USINES RENAULT DU MANS. (Mai 1971) : Grève des OS (ouvrier spécialisé) pendant 25 jours avec pour principale revendication l’amélioration des classifications mais aussi contre les cadences. Le slogan était alors nous ne voulons pas mourir OS.

PENNAROYA (1971-72) : Lyon (Gerland), usine de récupération et d’affinage du plomb où travaillent 120 ouvriers maghrébins. Les conditions de travail et d’hygiène sont lamentables et les ouvriers sont logés dans des baraquements, à côté des ateliers. Dès 1971, les ouvriers organisent des réunions entres eux, établissent une liste de revendications, désignent leurs délégués et demandent aux syndicats de les prendre en charge. La CGT ayant refusé c’est la CFDT – une section syndicale créée à l’occasion de la grève – qui se charge de les représenter. C’est surtout la mort d’un ouvrier tunisien, Mohamed Salem, écrasé par un couvercle de four de 1 tonne et demi, en décembre 1971, qui aboutira, en février 1972 au déclenchement d’une grève avec occupation qui durera 32 jours. La solidarité va aussi fonctionner à plein venant surtout des autres usines du groupe (Saint-Denis et Lyon) et même au-delà puisque des paysans du CNJA (Centre national des jeunes agriculteurs) viennent apporter du ravitaillement. Toutes les revendications sont satisfaites et en 1974 une nouvelle usine est construite. Deux documents filmés ont été réalisés retraçant cette lutte.

####

* [Consigne 1] Présentez sous forme de liste numérotée les entrées allant de la ligne contenant « Find the location of a particular element. » jusqu'à la ligne contenant « This screenshot has », ces deux lignes comprises. Omettez les lignes vides et les images.

* [Données extraites]
####

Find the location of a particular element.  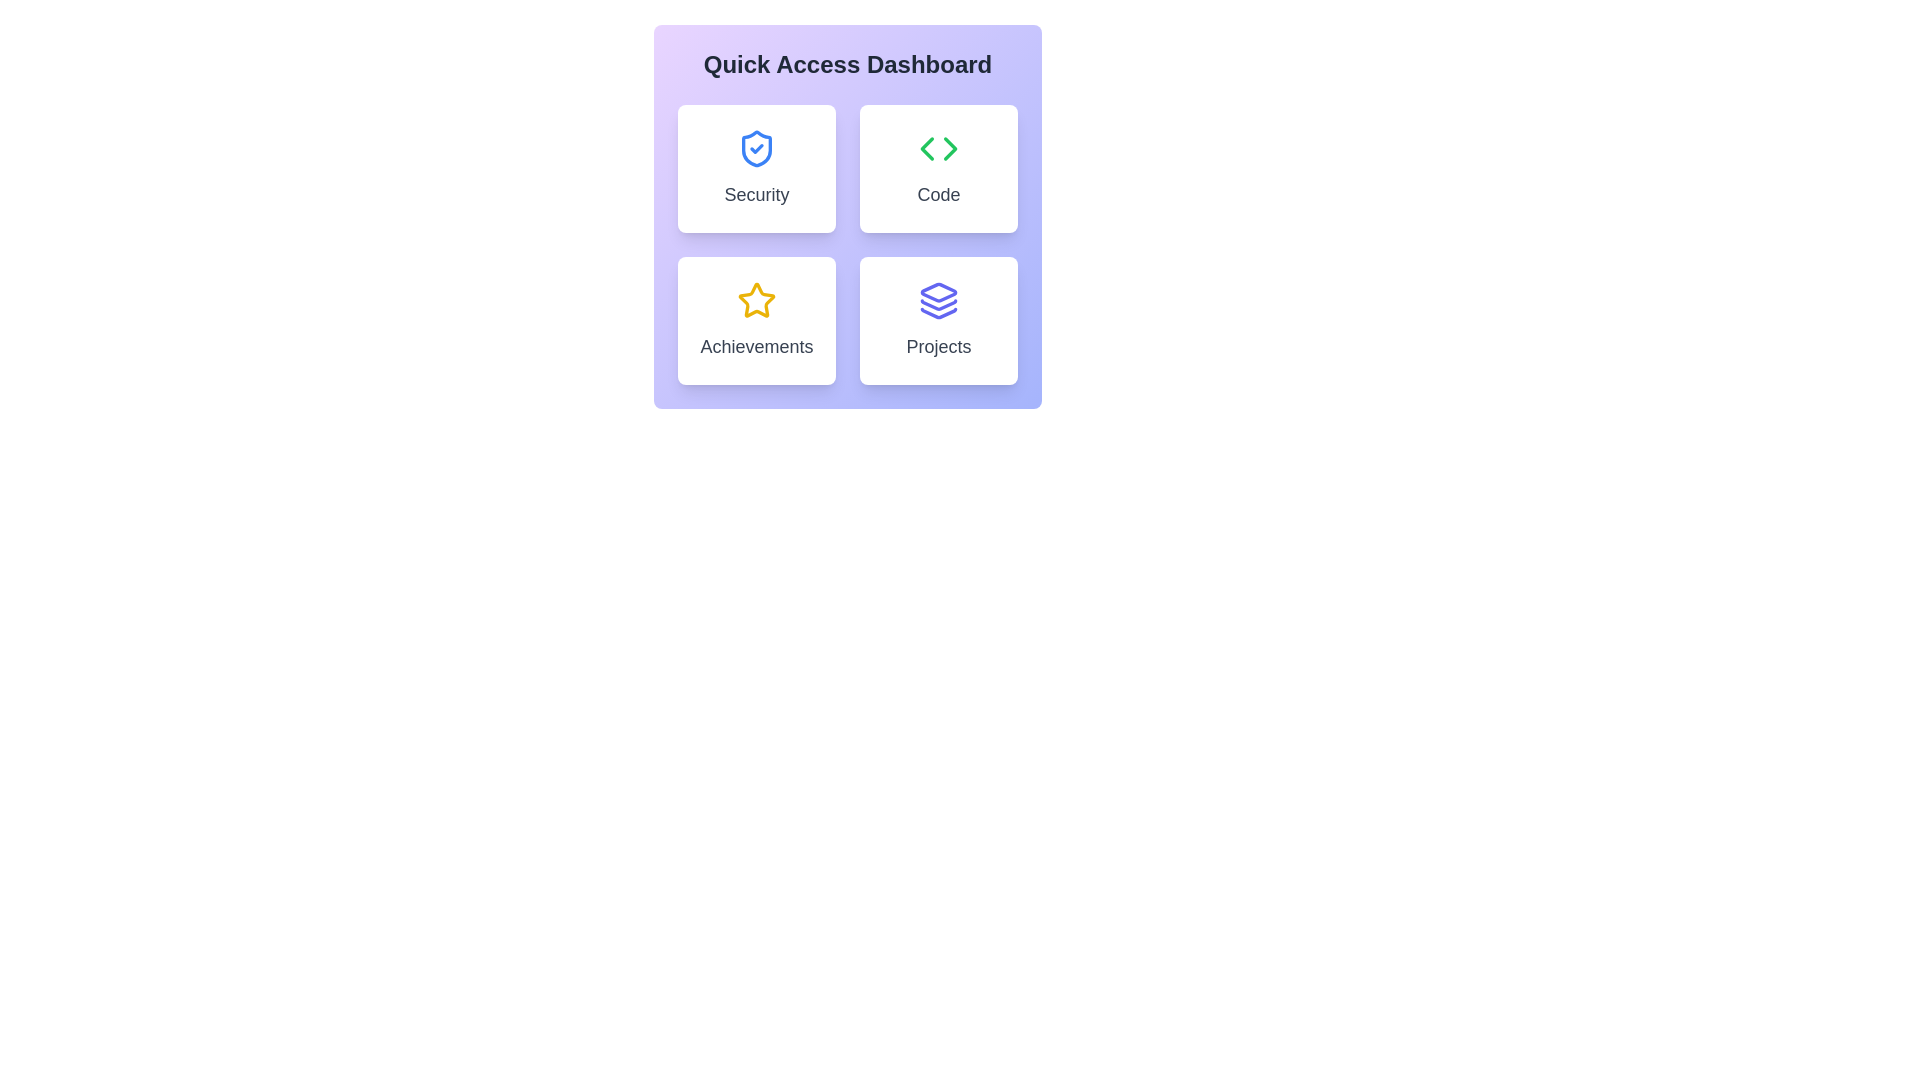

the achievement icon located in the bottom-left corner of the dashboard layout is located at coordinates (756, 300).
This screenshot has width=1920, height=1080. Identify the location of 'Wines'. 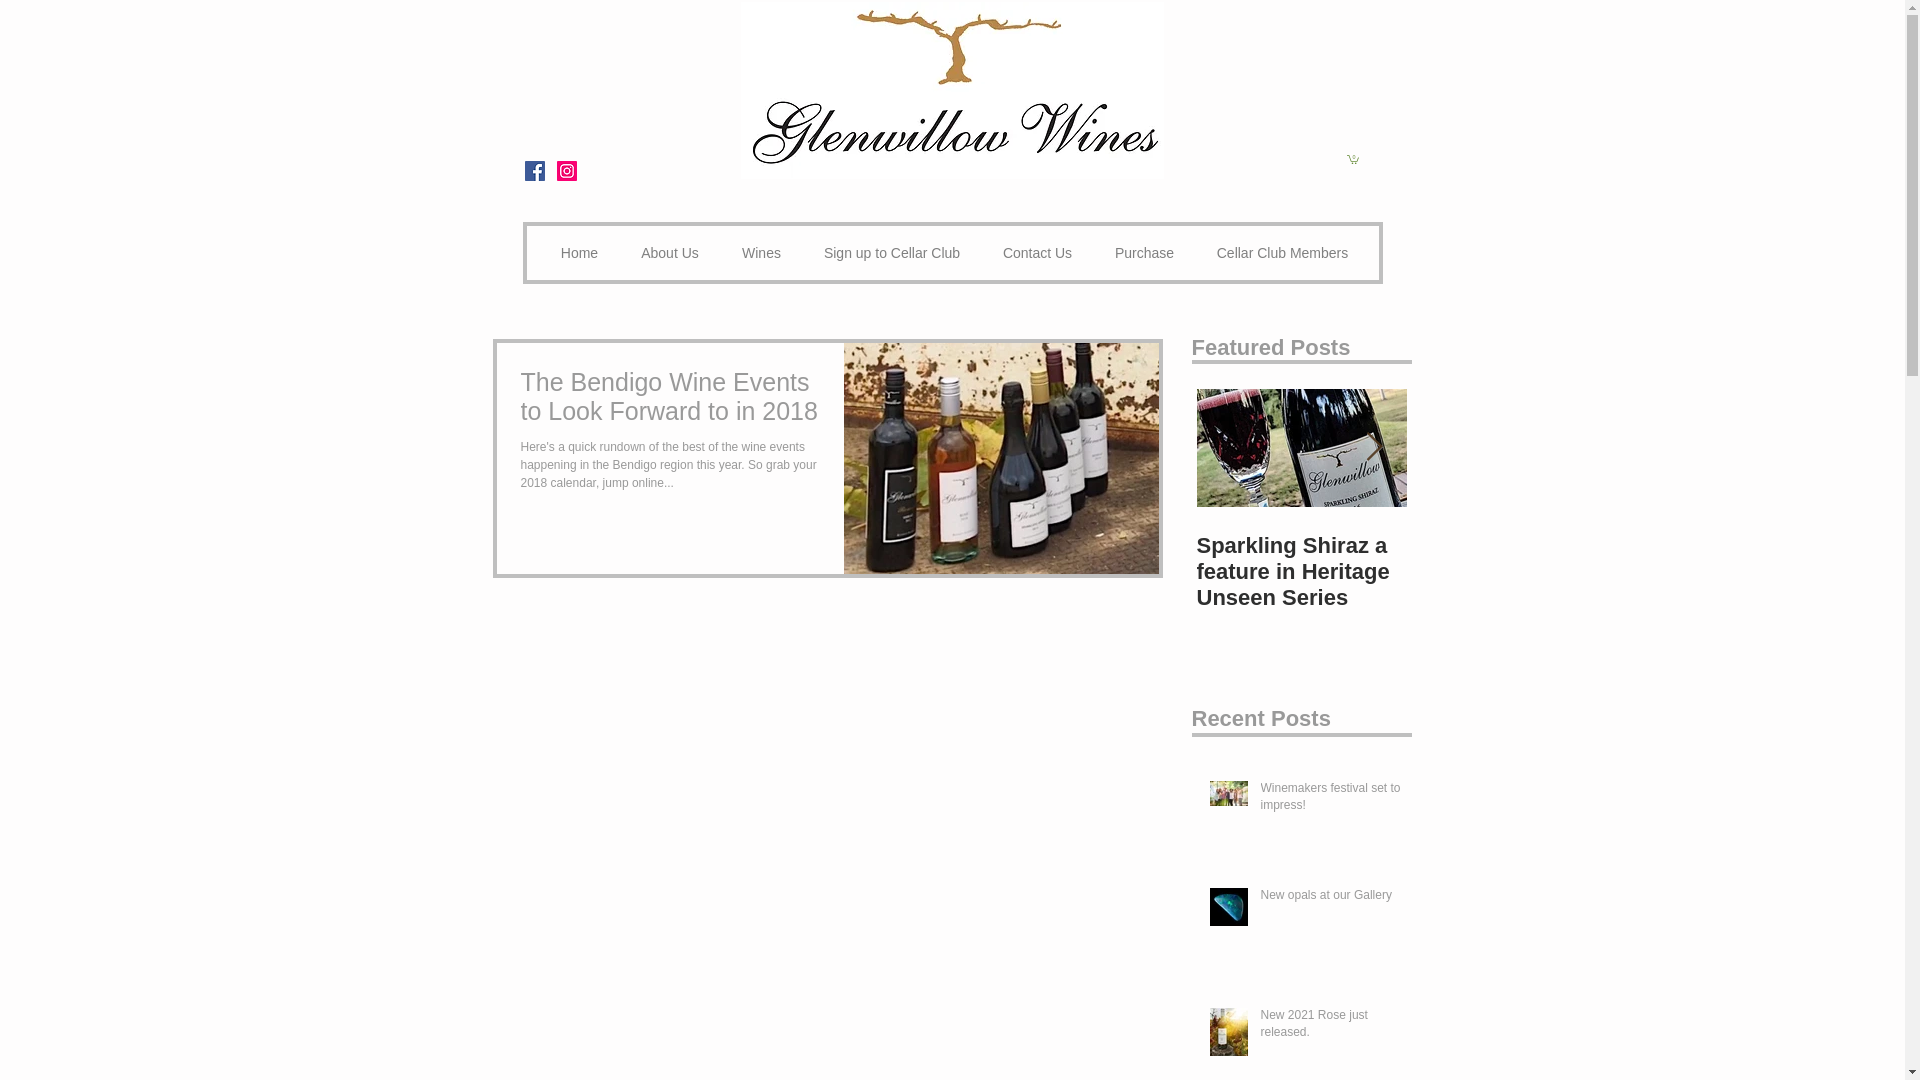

####

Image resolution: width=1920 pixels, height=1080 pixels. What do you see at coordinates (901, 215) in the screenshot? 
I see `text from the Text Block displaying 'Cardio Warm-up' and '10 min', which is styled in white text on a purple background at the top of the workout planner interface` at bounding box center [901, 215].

####

* [Consigne 2] Prolongez le texte sur les grèves ouvrières de 1971-1972 à partir de sa dernière phrase.

* [Résultat 1]
1. Find the location of a particular element.  
2. the achievement icon located in the bottom-left corner of the dashboard layout is located at coordinates (756, 300).
3. This screenshot has width=1920, height=1080. Identify the location of 'Wines'. 

* [Résultat 2]
GIROSTEEL (1972) : Une petite entreprise de métallurgie, installée au Bourget, avec 200 salariés dont 120 travailleurs maghrébins. En février 1972 les travailleurs se mettent en grève pour de meilleurs salaires, pour les conditions de travail, le 13ème mois et les libertés syndicales. La grève est alors dirigée par une section syndicale CFDT sans le soutien de la CGT. Malgré la répression cette grève sera un succès.

LES CÂBLES DE LYON (Bezons et Gennevilliers) (1973) : Entreprise de la métallurgie avec 1700 ouvriers pour la plupart des O.S. et des manœuvres maghrébins. Pour obtenir une augmentation de salaire et la reconnaissance de leur section syndicale les ouvriers déclenchent le 22 novembre 1973 une grève avec occupation d’usine qui durera prés de sept semaines. Une autre grève se déclenchera à l’usine de Clichy en mai 1975.

ENTREPRISE SYLVERIE (Troyes) (1974) : Luttes des travailleurs mauriciens qui dénonçaient un trafic de main-d’œuvre.

ENTREPRISE BLINDEX (Marseille) (1974) : Les ouvriers de cette entreprise, en grande majorité des Tunisiens, occuperont aussi les locaux de l'ANPE de Marseille conjointement avec les employés marocains des pépinières Grégory.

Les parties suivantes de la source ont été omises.